In clinical trials research, there is a growing shift in focus from average results to individual response to treatment - often referred to as precision medicine. This has been conspicuously successful in the field of cancer treatments (Garralda et al., 2019), where knowledge of a patient’s genetics has made it possible to tailor drug treatments to the individual. Two developments have followed: (a) new methods of trial design, that are less rigid in their approach (see, e.g., Chapter 17); (b) an increased focus on biomarkers - individual differences in people’s biological make-up that may be predictive of response to treatment.
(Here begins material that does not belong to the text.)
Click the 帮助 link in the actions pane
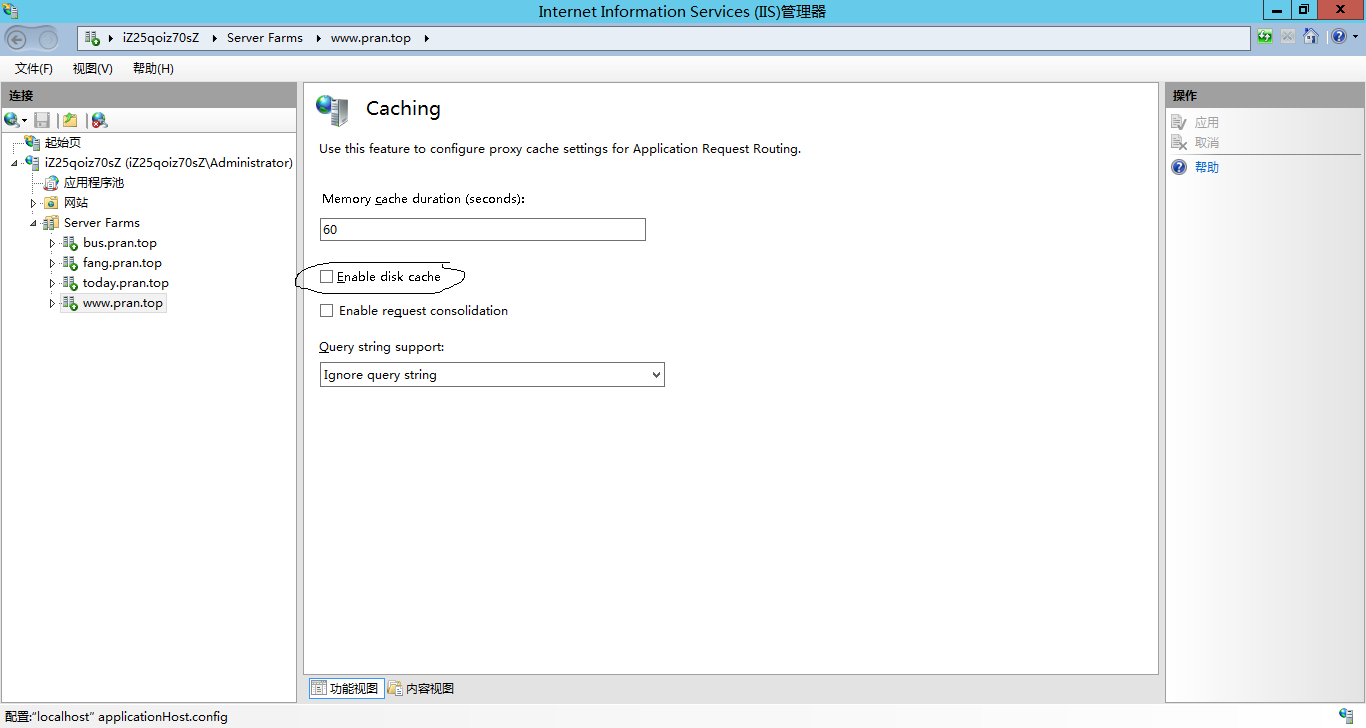The image size is (1366, 728). tap(1206, 167)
It should be noted, however, that some people are sceptical about the value of biomarkers in contexts beyond oncology: precision medicine works best when there is a good understanding of the mechanism of a disease, and this is often lacking. Furthermore, if biomarkers are simply added to an analysis in the hope of finding something that predicts response to intervention, then there is a strong risk of false positive findings, unless stringent measures are taken to avoid such bias (see Chapter 14). Simply dividing people into “treatment responders” and “nonresponders” and looking for differences between them leads to many statistical traps for the unwary (Senn, 2018). Finally, the emphasis on biomarkers ignores social and environmental factors that may be important in intervention response for many diseases.
What does any of this have to do with the behavioural interventions used by allied health professionals? We should start by saying that we are dubious that the study of biomarkers will be of help in predicting response to intervention in individuals with speech and language disorders. There is a substantial research literature studying genetic and neurobiological bases of these conditions, but attempts to link this work to intervention have been plagued by methodological problems (Bishop, 2013c). A much stronger argument can be made, however, that there are individual differences between people that are likely to affect how they respond to intervention, and hence we need to develop interventions that are tailored to the individual’s speech, language and communication problems. Indeed, most speech and language therapists would argue that this is exactly what they aim to do. Insofar as this is the case, it follows that the traditional RCT has limited applicability to this field. This does not mean, however, that we should abandon attempts to evaluate interventions, and simply ignore potential sources of bias. Alternative approaches that are more compatible with a “precision” approach to speech and language therapy are covered in Chapter 20.
15.6 Check your understanding
Pick a RCT on a topic of interest to you from the literature - this can be the same as for previous exercises if you wish. Consider the question (modified from one asked by Treweek & Zwarenstein (2009)):
“How likely is it that this treatment (apparently successful in this trial or review) will achieve important benefits in my context, administered by me to my patients?”